3. Conceptual System Diagram
Caller Application → resolve(id, options) → Resolution Algorithm → File System
│
└→ Options Handling
└→ Cache System
Trust Boundaries:
- Input module IDs: May come from untrusted sources (user input, configuration)
- Filesystem access: The library interacts with the filesystem to resolve paths
- Options: Provided by the caller
- Cache: Used to improve performance, but could be a vector for tampering or information disclosure if not handled securely
4. Identify Assets
- Integrity of resolution output: Ensure correct and safe file path matching.
- Confidentiality of configuration: Prevent sensitive path information from being leaked.
- Availability/performance for host application: Prevent crashes or resource exhaustion.

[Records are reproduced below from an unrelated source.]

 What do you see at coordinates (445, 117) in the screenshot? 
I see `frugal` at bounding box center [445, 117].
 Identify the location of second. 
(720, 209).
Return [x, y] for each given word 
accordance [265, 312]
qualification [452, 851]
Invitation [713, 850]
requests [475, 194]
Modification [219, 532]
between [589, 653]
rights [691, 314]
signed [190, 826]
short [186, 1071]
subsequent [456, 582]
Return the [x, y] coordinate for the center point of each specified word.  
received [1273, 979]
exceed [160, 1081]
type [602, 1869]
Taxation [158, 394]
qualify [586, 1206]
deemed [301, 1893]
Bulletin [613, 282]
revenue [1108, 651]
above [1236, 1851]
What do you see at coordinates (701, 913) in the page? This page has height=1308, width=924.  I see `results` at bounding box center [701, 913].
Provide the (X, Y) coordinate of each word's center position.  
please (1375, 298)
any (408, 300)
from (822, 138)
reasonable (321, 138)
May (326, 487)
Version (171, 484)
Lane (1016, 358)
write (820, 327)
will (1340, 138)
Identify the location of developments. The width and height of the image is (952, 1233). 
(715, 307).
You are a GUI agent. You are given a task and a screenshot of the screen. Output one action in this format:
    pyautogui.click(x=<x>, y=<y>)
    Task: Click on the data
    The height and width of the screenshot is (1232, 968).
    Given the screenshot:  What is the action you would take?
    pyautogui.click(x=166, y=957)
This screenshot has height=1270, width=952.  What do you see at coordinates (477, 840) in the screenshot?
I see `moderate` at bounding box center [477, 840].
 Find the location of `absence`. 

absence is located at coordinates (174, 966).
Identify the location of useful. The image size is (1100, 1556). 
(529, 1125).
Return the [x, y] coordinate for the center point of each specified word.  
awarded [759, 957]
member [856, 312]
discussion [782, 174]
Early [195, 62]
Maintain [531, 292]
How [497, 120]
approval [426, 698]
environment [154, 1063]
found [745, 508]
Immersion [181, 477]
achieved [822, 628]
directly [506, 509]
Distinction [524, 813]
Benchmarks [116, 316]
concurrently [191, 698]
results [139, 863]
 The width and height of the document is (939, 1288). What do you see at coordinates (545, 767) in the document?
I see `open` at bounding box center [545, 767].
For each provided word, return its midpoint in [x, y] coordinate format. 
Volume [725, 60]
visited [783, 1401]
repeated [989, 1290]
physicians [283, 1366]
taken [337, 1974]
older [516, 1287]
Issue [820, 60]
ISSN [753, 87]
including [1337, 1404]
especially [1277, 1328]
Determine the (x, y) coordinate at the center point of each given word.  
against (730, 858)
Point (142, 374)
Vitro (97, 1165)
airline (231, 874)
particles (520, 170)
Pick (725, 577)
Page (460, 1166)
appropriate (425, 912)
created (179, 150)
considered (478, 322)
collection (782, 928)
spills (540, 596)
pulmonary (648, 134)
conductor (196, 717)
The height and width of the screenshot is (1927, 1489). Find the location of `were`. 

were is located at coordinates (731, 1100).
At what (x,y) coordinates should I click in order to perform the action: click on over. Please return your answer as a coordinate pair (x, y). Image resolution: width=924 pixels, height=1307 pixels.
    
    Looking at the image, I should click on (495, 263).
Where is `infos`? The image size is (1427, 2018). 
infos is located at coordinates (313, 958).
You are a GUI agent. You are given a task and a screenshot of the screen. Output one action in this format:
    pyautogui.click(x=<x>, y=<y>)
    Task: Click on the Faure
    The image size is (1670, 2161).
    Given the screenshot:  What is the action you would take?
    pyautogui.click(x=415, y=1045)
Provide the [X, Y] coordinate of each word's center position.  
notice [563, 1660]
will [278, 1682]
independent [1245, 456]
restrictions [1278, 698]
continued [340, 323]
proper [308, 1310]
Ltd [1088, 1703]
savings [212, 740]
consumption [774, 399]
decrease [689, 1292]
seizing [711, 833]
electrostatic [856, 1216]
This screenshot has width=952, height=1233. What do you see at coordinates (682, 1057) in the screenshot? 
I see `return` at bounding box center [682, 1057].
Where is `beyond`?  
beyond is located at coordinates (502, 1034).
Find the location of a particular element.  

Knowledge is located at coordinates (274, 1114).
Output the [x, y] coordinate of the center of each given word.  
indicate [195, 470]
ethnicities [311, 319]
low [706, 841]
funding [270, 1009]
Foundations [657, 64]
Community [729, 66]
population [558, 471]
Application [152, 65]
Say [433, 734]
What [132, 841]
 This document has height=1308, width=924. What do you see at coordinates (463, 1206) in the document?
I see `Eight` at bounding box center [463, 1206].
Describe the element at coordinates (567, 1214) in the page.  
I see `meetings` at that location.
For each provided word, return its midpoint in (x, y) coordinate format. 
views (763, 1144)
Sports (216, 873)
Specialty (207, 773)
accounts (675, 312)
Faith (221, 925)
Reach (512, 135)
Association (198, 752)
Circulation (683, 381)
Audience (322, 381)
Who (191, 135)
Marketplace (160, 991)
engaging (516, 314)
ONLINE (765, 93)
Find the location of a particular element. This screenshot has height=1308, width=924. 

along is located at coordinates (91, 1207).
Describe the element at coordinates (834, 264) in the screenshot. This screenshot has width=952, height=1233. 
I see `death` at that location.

- Security of host application: Prevent path traversal or unintended filesystem access.
- Reputation of library: Maintain trust by avoiding supply chain attacks and vulnerabilities[1][3][4].
5. Identify Threats
| Component / API / Interaction | S | T | R | I | D | E |
|---|---|---|---|---|---|---|
Public API Call (resolve/async, resolve/sync) |
✓ | ✓ | – | ✓ | – | – |
| Filesystem Access | – | ✓ | – | ✓ | ✓ | – |
| Options Handling | ✓ | ✓ | – | ✓ | – | – |
| Cache System | – | ✓ | – | ✓ | – | – |
Key Threats:
- Spoofing: Malicious module IDs mimicking legitimate packages, or spoofing configuration options[1].
- Tampering: Caller-provided paths altering resolution order, or cache tampering leading to incorrect results[1][4].
- Information Disclosure: Error messages revealing filesystem structure or sensitive paths[1].
- Denial of Service: Recursive or excessive resolution exhausting filesystem handles or causing application crashes[1].
- Path Traversal: Malicious input allowing access to files outside the intended directory[4].
6. Mitigation/Countermeasures
| Threat Identified | Proposed Mitigation |
|---|---|
| Spoofing (malicious module IDs/config) | Sanitize input IDs; validate against known patterns; restrict basedir to app-controlled paths[1][4]. |
| Tampering (path traversal, cache) | Validate input IDs for directory escapes; secure cache reads/writes; restrict cache to trusted sources[1][4]. |
| Information Disclosure (error messages) | Generic "not found" errors without internal paths; avoid exposing sensitive configuration in errors[1]. |
| Denial of Service (resource exhaustion) | Limit recursive resolution depth; implement timeout; monitor for excessive filesystem operations[1]. |
7. Risk Ranking
- High: Path traversal via malicious IDs (if not properly mitigated)
- Medium: Cache tampering or spoofing (if cache is not secured)
- Low: Information disclosure in errors (if error handling is generic)
8. Next Steps & Review
- Implement input sanitization for module IDs and configuration.
- Add resolution depth limiting and timeout.
- Audit cache handling for race conditions and tampering.
- Regularly review dependencies for vulnerabilities.
- Keep documentation and threat model up to date.
- Monitor for new threats as the ecosystem and library evolve[1][3].